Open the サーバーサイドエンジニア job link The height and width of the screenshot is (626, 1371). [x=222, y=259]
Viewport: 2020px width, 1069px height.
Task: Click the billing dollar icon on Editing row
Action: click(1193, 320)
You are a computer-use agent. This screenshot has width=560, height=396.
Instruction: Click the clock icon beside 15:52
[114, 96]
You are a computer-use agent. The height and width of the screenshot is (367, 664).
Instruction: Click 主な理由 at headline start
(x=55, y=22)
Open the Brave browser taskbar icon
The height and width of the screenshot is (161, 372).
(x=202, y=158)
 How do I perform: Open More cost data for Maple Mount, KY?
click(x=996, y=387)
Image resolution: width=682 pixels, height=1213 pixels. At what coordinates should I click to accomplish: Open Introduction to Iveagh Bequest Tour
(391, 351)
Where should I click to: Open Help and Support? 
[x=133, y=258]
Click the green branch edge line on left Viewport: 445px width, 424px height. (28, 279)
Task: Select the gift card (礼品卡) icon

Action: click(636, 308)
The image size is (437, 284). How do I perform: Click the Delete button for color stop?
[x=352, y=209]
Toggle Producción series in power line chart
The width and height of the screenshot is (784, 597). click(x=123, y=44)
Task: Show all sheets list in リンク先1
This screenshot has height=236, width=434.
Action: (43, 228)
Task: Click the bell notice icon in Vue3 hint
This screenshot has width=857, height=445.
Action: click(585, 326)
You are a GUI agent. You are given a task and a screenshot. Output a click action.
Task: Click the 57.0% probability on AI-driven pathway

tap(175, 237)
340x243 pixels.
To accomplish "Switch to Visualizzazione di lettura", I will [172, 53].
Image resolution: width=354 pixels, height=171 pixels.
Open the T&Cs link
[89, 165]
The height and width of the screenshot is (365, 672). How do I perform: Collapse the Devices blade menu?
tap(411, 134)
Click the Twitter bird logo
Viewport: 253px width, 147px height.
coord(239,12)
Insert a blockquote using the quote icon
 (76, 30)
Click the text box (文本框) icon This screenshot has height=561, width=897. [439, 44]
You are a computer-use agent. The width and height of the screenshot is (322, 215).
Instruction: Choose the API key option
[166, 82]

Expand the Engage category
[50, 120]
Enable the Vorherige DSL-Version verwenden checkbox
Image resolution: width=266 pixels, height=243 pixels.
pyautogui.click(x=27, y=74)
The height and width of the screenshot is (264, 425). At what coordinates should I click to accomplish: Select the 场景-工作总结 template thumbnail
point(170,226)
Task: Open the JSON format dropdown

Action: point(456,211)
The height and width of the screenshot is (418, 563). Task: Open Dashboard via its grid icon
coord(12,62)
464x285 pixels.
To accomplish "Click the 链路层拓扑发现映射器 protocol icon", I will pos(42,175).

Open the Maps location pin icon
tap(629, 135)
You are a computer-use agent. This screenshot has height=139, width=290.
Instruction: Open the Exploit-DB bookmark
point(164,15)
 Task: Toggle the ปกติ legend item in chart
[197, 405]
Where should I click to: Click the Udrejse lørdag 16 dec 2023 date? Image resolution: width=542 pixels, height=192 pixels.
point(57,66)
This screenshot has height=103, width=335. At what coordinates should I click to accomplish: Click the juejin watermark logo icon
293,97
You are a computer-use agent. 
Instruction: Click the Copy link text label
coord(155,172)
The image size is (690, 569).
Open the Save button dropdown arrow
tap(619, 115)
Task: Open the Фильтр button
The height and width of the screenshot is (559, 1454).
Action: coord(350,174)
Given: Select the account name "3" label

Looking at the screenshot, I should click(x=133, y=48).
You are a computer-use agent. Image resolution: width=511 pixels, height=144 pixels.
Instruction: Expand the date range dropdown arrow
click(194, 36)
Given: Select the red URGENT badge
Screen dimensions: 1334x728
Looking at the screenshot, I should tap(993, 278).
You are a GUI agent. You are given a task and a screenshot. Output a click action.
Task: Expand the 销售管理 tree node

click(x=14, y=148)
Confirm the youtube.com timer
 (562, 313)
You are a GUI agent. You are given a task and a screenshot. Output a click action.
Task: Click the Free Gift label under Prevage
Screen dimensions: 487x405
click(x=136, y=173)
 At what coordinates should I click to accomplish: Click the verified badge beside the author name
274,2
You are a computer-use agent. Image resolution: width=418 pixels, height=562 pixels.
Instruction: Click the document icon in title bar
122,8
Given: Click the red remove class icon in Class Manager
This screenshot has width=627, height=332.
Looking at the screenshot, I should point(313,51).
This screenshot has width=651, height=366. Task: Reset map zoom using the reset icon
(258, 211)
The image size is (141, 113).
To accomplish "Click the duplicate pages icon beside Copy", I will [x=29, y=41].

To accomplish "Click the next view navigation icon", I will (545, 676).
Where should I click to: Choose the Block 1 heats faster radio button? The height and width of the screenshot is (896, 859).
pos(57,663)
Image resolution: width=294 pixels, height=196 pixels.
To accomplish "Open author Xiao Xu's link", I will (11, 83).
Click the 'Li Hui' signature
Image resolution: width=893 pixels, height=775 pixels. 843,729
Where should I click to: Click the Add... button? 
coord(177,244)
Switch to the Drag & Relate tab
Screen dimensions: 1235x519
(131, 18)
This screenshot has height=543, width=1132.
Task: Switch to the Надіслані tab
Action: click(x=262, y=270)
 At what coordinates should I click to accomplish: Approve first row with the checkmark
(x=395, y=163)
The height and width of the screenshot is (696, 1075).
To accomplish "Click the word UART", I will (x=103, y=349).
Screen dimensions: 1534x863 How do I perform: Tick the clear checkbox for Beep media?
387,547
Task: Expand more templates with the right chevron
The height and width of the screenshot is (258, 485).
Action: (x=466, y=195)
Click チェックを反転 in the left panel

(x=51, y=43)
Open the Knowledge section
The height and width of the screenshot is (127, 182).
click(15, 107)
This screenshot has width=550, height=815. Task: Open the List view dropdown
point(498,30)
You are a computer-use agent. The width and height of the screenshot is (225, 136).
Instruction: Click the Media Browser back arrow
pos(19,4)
========
Could you repeat exactly the lines above from the line with "Task: Click the bell notice icon in Vue3 hint" up to and including the line with "340x243 pixels.", and only those?

Task: Click the bell notice icon in Vue3 hint
This screenshot has width=857, height=445.
Action: click(585, 326)
You are a GUI agent. You are given a task and a screenshot. Output a click action.
Task: Click the 57.0% probability on AI-driven pathway

tap(175, 237)
340x243 pixels.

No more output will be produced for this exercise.